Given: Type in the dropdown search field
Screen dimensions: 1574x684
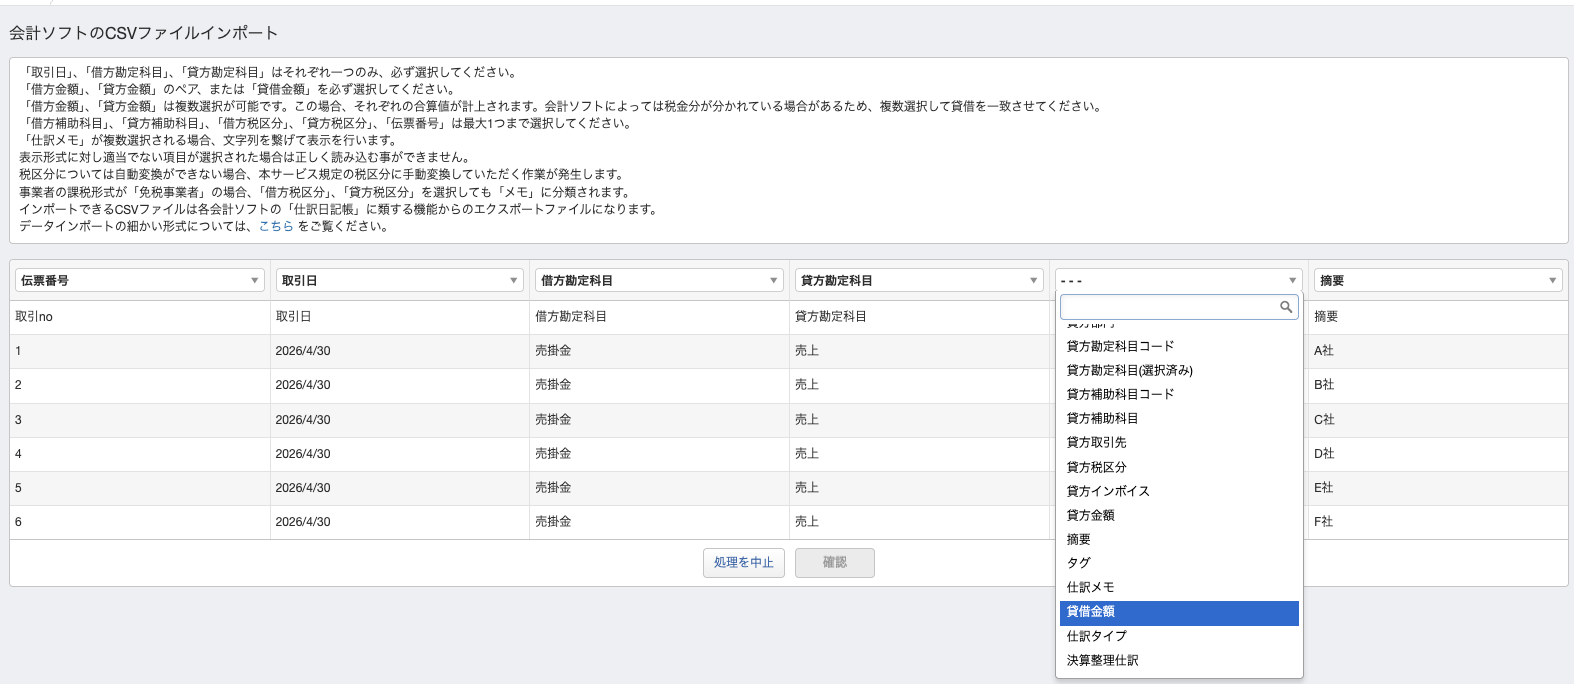Looking at the screenshot, I should click(1168, 307).
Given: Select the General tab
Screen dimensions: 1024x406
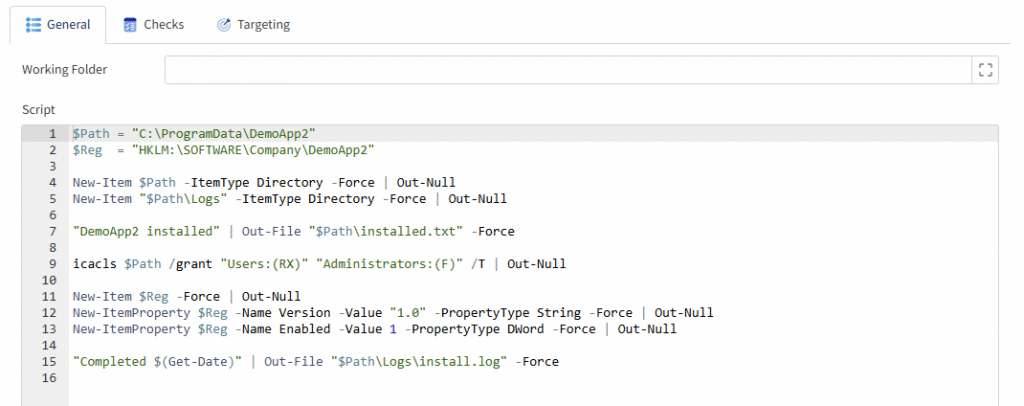Looking at the screenshot, I should [57, 25].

Task:
Pictures stay out; reproduce every line of the records exactly.

Exercise response:
Given: Type in the dropdown search field
Screen dimensions: 1574x684
Looking at the screenshot, I should click(1168, 307).
Given: Select the General tab
Screen dimensions: 1024x406
Looking at the screenshot, I should [57, 25].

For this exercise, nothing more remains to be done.